The Race to Omni-Channel Excellence
How retail CIOs can provide a seamless and satisfying shopping experience across all points of customer interaction — from online to stores.
To fight back against online-only competitors, retailers with stores are realizing their physical locations have the potential to be a powerful differentiator against the likes of Amazon. By implementing Buy Online/Pickup in Stores, retailers can attract customers into their aisles and, through proper selling and well executed promotions, increase the size of the purchase over what the online-only transaction would have been. Buy Online/Ship from Stores has the potential to speed up delivery, reduce shipping charges, and increase inventory turns of slow-moving goods.
Below is an excerpt of a recent interview I did with RIS News which appeared in the report Next-Gen Store Ops: Optimizing the Last Mile of Service (registration is required but free). The report discusses how retailers are adapting store operations to better align with customer and market demands.
- What kind of shopping experience should the next-gen store aim to deliver?

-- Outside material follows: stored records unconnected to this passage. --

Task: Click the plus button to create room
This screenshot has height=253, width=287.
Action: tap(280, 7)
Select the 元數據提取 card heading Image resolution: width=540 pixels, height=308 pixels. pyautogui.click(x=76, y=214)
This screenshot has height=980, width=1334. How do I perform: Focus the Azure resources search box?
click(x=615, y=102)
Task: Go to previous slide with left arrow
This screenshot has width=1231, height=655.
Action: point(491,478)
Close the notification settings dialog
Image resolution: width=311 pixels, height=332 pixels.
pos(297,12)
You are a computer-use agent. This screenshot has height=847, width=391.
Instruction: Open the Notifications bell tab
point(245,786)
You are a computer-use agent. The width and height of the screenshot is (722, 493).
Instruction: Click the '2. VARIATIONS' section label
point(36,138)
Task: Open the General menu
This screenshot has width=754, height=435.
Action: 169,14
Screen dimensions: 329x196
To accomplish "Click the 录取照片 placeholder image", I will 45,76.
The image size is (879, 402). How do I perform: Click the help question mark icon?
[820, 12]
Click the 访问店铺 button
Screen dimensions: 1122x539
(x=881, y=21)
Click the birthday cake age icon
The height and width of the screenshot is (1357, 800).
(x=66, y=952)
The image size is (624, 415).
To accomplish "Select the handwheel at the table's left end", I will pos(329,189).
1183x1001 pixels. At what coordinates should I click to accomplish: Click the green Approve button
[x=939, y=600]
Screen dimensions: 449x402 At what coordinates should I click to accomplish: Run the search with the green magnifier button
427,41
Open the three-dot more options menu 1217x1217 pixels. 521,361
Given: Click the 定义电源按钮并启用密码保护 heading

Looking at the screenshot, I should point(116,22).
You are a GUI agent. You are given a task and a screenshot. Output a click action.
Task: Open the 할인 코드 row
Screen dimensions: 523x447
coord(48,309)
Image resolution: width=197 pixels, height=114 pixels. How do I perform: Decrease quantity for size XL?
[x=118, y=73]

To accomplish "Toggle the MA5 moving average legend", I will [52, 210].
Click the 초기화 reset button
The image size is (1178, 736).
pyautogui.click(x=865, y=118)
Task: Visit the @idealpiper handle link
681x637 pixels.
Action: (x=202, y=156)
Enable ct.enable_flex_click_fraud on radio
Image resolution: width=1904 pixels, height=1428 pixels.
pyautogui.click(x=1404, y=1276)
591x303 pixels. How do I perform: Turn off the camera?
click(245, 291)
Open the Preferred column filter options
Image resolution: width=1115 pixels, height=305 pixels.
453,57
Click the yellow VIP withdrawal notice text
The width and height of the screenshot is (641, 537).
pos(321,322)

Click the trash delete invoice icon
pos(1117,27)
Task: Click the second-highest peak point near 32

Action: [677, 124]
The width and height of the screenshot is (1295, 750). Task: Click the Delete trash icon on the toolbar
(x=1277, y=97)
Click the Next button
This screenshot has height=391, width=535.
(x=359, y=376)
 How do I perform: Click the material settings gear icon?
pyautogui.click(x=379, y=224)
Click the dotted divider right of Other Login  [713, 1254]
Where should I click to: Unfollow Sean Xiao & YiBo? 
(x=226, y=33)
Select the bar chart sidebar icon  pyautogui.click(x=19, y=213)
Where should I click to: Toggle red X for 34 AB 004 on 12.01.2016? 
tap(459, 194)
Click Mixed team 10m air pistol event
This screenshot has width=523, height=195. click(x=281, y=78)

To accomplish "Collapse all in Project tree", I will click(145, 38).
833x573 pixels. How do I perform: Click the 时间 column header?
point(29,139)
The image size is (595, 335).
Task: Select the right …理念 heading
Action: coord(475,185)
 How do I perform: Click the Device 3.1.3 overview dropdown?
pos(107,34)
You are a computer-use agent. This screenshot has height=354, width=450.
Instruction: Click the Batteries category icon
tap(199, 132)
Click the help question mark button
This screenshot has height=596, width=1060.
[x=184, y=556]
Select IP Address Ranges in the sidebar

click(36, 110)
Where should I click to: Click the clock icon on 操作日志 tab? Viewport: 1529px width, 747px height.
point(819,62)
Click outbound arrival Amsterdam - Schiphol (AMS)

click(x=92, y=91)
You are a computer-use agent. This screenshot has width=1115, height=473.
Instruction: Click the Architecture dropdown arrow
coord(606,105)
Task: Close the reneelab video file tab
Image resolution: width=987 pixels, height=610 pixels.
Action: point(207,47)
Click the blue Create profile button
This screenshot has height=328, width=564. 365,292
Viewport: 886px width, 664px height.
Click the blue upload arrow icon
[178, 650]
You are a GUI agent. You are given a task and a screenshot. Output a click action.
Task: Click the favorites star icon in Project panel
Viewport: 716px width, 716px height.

Any category of retailer should provide an experience that meets or exceeds customer expectations. And two things are clear:
- Customers expect a seamless and satisfying online-to-store shopping experience
- Retailers must use analytics and customer insight — as they do now to fine-tune their web presence — to align store-level actions with customer demand
Consumers demand network wide visibility into product availability and the ability to click and collect, click and ship, and more. If the order is collected in store, it better be there when the customer arrives. If shipped, it needs to arrive as soon as possible, for free. Therefore, retailers need systems to maximize the efficiency of finite store labor in executing traditional and current and future e-commerce driven tasks.
- What are the high-priority technology enablers of a next-gen store strategy?
Shoppers who buy both online and in-store spend a lot more than online- and store-only customers. Omni-channel operational excellence is thus a competitive and brand differentiator.
Unfortunately, in a recent report by RIS News, just 25% of retail execs said they had up-to-date technology to execute processes like Buy Online/Pickup in Store. In the big picture, retail CIOs must lead their companies to break free of legacy apps that serve siloed departments only. Providing a satisfying shopping experience across all points of interaction must be the primary focus.
At the store operations level, that means implementing a solution that puts information into the hands of managers and associates so they can better engage customers. And it has to be just one app, preferably mobile. Today’s associates and “I want it now” customers alike will not put up with delays due to switching among multiple disjointed applications.
- How are retailers leaving money on the table due to inefficient HQ-to-stores communication and labor operations practices?
In the RIS News report I mentioned, retail executives said the number one reason for poor execution of merchandising, labor operations, and omni-channel processes was the use of email and spreadsheets. Yet many retailers still attempt to run stores using these tools, which are expensive, slow, error-prone, and literally, so last century.
- What is an example of a low-hanging fruit that retailers can focus on that will deliver improved store productivity?
An integrated real-time execution/workforce management platform is the new baseline for store operations. And that platform should tie in with other sources in the store eco-system such as Advanced Analytics (Big Data), location services (e.g., real-time promotions and customer check-in), and traffic intelligence to feed into a single app for viewing and responding to tasks and alerts. The good news is these solutions, at least the ones from Reflexis, can be implemented in weeks or months.
In addition, retailers need to better analyze unstructured data coming from social media, blogs, and news sites to anticipate and respond to customer demand. Reflexis is working with our partners in the IBM Watson team to help retailers identify and better respond to trends and events such as local events, weather, social buzz, and customer sentiment that they were previously unaware of but which are big drivers of customer demand.